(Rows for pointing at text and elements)
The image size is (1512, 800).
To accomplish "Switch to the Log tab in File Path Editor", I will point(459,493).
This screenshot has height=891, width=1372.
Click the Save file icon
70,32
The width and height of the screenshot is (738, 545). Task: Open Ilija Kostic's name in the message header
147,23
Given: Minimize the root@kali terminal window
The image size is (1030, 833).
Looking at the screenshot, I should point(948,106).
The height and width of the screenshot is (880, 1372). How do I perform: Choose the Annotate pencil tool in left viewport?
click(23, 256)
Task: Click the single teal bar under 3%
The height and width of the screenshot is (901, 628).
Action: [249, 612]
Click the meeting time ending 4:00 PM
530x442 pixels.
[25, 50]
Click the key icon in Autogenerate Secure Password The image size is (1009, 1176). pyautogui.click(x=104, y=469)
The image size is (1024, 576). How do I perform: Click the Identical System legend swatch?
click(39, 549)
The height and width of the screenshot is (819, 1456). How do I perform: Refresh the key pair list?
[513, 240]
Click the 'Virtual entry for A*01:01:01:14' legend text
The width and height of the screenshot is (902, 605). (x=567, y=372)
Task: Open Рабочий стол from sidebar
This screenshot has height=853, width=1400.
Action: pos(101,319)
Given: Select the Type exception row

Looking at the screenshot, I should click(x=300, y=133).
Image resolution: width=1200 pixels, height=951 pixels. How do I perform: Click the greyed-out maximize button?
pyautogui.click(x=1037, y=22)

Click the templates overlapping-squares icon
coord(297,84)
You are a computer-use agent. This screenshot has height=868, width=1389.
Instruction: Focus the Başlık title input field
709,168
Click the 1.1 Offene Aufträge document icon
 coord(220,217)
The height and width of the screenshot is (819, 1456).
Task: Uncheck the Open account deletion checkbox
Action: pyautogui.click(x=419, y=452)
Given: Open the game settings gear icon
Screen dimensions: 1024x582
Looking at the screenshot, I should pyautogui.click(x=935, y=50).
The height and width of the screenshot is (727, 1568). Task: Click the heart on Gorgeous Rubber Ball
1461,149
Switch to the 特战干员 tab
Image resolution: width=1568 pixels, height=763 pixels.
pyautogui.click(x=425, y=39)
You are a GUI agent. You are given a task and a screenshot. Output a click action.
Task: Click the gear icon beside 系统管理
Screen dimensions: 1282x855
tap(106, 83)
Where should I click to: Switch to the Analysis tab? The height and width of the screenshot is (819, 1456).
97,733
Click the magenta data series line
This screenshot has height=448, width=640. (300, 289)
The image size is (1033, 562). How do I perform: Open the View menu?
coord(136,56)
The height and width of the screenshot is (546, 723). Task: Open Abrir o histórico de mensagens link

-- Short problem --
Write out all the rows above again, substituting "Where do I click to" for each "How do I perform" and keeping everything else the same.

-- Solution --
The image size is (1512, 800).
To accomplish "Switch to the Log tab in File Path Editor", I will point(459,493).
This screenshot has height=891, width=1372.
Click the Save file icon
70,32
The width and height of the screenshot is (738, 545). Task: Open Ilija Kostic's name in the message header
147,23
Given: Minimize the root@kali terminal window
The image size is (1030, 833).
Looking at the screenshot, I should point(948,106).
The height and width of the screenshot is (880, 1372). Where do I click to: Choose the Annotate pencil tool in left viewport?
click(23, 256)
Task: Click the single teal bar under 3%
The height and width of the screenshot is (901, 628).
Action: [249, 612]
Click the meeting time ending 4:00 PM
530x442 pixels.
[25, 50]
Click the key icon in Autogenerate Secure Password The image size is (1009, 1176). pyautogui.click(x=104, y=469)
The image size is (1024, 576). Where do I click to: Click the Identical System legend swatch?
click(39, 549)
The height and width of the screenshot is (819, 1456). Where do I click to: Refresh the key pair list?
[513, 240]
Click the 'Virtual entry for A*01:01:01:14' legend text
The width and height of the screenshot is (902, 605). (x=567, y=372)
Task: Open Рабочий стол from sidebar
This screenshot has height=853, width=1400.
Action: pos(101,319)
Given: Select the Type exception row

Looking at the screenshot, I should click(x=300, y=133).
Image resolution: width=1200 pixels, height=951 pixels. Where do I click to: Click the greyed-out maximize button?
pyautogui.click(x=1037, y=22)

Click the templates overlapping-squares icon
coord(297,84)
You are a computer-use agent. This screenshot has height=868, width=1389.
Instruction: Focus the Başlık title input field
709,168
Click the 1.1 Offene Aufträge document icon
 coord(220,217)
The height and width of the screenshot is (819, 1456).
Task: Uncheck the Open account deletion checkbox
Action: pyautogui.click(x=419, y=452)
Given: Open the game settings gear icon
Screen dimensions: 1024x582
Looking at the screenshot, I should pyautogui.click(x=935, y=50).
The height and width of the screenshot is (727, 1568). Task: Click the heart on Gorgeous Rubber Ball
1461,149
Switch to the 特战干员 tab
Image resolution: width=1568 pixels, height=763 pixels.
pyautogui.click(x=425, y=39)
You are a GUI agent. You are given a task and a screenshot. Output a click action.
Task: Click the gear icon beside 系统管理
Screen dimensions: 1282x855
tap(106, 83)
Where should I click to: Switch to the Analysis tab? The height and width of the screenshot is (819, 1456).
97,733
Click the magenta data series line
This screenshot has height=448, width=640. (300, 289)
The image size is (1033, 562). Where do I click to: Open the View menu?
coord(136,56)
The height and width of the screenshot is (546, 723). Task: Open Abrir o histórico de mensagens link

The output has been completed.